Thanks to the Gender Shapes project these three black women AI researchers coauthored, knowledge of race and gender bias is far more common today among lawmakers considering regulation in state legislatures and Congress. Earlier this year and in multiple hearings in 2019, facial recognition regulation received support from a bipartisan group of lawmakers in Congress.

Earlier this week, IBM CEO Arvind Krishna said his company will no longer sell or research facial recognition and joined calls for regulation other major tech companies, including Amazon, Google, and Microsoft, are making. Google previously stated it has no plans to sell facial recognition without additional regulation and earlier this year supported calls for moratorium.

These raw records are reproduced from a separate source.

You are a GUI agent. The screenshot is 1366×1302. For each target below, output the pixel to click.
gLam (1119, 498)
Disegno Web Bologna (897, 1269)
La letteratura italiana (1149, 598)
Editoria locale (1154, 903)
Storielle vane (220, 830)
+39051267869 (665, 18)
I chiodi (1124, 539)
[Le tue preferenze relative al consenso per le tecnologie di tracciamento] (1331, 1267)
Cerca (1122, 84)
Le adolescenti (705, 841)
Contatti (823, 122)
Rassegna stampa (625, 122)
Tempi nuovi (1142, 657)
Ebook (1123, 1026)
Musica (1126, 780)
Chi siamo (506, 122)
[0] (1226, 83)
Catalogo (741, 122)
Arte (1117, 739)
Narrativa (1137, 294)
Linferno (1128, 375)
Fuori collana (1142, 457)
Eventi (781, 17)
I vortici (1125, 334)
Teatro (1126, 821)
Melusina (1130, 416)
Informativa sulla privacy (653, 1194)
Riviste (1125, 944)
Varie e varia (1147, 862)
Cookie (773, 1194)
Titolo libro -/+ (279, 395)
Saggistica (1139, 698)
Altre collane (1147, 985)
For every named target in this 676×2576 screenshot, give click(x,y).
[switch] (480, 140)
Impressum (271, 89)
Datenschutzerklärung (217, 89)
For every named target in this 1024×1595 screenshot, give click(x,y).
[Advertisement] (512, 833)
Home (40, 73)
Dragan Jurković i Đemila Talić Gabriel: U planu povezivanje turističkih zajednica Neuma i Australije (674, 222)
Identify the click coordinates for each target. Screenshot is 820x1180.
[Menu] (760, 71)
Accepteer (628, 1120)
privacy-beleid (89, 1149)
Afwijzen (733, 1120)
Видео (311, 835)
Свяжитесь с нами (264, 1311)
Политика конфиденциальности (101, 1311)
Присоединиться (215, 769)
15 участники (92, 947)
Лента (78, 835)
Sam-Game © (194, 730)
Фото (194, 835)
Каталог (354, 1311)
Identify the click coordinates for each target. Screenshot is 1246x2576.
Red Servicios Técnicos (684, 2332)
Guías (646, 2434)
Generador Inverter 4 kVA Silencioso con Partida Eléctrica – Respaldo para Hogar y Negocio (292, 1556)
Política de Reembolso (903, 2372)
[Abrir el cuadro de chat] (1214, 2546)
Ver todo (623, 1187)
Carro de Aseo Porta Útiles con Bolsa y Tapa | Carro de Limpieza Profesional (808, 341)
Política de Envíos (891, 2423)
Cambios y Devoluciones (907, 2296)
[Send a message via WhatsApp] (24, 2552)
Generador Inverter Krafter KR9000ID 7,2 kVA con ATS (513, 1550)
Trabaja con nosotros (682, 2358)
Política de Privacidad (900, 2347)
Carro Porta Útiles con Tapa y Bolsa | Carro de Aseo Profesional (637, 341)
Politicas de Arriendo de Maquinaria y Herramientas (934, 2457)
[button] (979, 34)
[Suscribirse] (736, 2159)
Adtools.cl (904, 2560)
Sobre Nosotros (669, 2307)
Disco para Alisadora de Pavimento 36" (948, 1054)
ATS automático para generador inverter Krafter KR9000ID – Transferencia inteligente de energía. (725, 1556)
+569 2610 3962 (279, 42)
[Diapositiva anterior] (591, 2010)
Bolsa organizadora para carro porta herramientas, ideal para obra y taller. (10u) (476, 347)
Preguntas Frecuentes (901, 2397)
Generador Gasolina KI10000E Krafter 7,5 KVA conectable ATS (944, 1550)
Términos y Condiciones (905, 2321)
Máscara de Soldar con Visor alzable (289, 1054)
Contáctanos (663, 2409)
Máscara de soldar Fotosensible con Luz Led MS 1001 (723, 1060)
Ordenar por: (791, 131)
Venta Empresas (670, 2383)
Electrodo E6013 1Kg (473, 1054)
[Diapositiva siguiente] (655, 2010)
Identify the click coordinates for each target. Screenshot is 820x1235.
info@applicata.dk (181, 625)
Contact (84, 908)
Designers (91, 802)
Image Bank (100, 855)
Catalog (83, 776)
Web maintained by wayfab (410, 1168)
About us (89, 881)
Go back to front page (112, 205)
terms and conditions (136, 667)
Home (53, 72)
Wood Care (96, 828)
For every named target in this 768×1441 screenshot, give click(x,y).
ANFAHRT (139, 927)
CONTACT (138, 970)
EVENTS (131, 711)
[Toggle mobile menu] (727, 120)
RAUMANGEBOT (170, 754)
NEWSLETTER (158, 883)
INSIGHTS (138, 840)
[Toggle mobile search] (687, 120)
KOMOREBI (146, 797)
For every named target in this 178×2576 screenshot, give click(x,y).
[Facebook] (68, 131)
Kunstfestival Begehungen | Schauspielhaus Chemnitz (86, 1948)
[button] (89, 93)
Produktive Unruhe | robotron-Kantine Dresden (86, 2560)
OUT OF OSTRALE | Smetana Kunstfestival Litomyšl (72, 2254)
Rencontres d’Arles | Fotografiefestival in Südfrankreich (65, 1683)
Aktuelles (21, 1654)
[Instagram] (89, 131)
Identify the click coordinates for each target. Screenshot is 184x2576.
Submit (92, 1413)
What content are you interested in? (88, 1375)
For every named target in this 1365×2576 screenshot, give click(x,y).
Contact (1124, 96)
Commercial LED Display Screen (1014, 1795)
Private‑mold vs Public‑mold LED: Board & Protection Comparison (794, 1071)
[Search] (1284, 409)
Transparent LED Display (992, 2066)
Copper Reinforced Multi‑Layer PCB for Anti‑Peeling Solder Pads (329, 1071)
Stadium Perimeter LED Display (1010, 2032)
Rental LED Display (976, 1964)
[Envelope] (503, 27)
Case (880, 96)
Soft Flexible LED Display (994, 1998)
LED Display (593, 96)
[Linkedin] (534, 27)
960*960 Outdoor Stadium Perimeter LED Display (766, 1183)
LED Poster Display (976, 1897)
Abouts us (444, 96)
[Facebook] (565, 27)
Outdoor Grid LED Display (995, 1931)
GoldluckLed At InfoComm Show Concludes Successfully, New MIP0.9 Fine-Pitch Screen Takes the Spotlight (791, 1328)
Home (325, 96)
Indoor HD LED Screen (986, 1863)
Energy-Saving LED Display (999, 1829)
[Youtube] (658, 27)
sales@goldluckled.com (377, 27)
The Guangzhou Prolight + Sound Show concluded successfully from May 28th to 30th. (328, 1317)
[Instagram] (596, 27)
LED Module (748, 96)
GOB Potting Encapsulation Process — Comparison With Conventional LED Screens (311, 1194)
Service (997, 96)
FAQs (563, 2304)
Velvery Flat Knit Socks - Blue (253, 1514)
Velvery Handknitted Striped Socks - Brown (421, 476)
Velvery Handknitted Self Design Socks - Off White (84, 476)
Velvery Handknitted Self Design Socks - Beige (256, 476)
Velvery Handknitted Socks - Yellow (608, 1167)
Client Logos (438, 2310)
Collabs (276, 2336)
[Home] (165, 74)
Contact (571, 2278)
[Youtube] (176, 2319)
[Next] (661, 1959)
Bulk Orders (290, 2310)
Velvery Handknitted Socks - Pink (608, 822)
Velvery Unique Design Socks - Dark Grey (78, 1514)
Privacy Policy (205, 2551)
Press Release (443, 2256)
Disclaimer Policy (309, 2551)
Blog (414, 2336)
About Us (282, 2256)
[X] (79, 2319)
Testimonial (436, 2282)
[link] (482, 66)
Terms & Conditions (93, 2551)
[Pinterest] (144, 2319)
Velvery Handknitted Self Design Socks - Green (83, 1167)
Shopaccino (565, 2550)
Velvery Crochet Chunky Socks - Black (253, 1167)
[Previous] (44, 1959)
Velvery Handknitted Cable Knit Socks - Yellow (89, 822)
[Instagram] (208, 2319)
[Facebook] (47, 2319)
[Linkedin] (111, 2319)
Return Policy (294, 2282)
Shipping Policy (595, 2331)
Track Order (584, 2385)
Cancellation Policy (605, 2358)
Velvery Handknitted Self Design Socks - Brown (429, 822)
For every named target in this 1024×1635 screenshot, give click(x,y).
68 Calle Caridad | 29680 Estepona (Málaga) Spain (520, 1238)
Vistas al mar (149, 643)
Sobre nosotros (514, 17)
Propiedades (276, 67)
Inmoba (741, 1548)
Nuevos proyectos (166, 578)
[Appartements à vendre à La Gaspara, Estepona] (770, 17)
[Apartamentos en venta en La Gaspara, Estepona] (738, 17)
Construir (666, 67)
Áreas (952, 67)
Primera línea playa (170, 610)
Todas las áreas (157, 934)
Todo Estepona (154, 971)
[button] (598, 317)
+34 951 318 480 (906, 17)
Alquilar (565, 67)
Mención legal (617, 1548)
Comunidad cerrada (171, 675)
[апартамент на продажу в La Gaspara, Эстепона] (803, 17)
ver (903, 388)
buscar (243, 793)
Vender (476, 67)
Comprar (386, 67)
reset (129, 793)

IBM halted face detection for a publicly available API last year, and independent analysis found that IBM has no publicly known facial recognition contracts in the U.S. However, IBM’s decision carries some symbolic significance, given the company’s research with NYPD and history of working with Nazi Germany during World War II.

By contrast, AWS CEO Andy Jassy has previously stated that his company will sell facial recognition to any government so long as it’s legal, and in May 2019, Amazon shareholders formally rejected a halt of facial recognition sale to governments.

Research published last year by the National Academy of Sciences found that police violence is a leading cause of death for black men in the United States. George Floyd, whose killing led to some of the longest and largest protests in recorded history, was buried in his hometown of Houston on Tuesday.

In December 2019, the Department of Commerce’s National Institute of Standards and Technology (NIST) conducted its first facial recognition vendor test based on race. In an analysis of algorithms from almost 100 companies, the test found systems misidentified the faces of people of Asian or African descent 10 to 100 times more often than white faces. A NIST spokesperson told VentureBeat today that Amazon has yet to submit Rekognition for evaluation.

On Tuesday, Buolamwini and the Algorithmic Justice League called for major tech companies to commit $1 million to racial justice tech organizations like Data for Black Lives and Black in AI. AJL also urged facial recognition companies to sign the Safe Face pledge not to sell facial recognition to law enforcement agencies or other actors with power who may use lethal force.

Though CEO Jeff Bezos told an All Lives Matter customer they aren’t wanted this week, Amazon’s record is far from spotless. Similar to its criticism of an Amazon fulfillment center worker who executives attempted to describe as “not smart or articulate,” in January 2019 AWS VP of AI Matt Wood took the unusual step of criticizing the Gender Shades analysis in a blog post in an attempt to discredit the accuracy of the work. Gender Shades was subsequently defended by a group of prominent AI researchers, including Yoshua Bengio, the deep learning pioneer and supporter of equality who is among the most-cited scholars alive today.

For their work to reveal facial recognition performance disparities based on race and gender disparities in commercially available facial recognition systems, in July 2019, VentureBeat presented Buolamwini, Gebru, and Raji with its inaugural AI Innovation award in the AI for Good category. The trio are among a range of black women being mentioned in social media this week with the #CiteBlackWomen hashtag. To call more attention to the lack of citation and media coverage of women scholars as well as algorithmic bias, earlier this year the Algorithmic Justice League, together with seven prominent women in tech and AI, launched the Voicing Erasure project.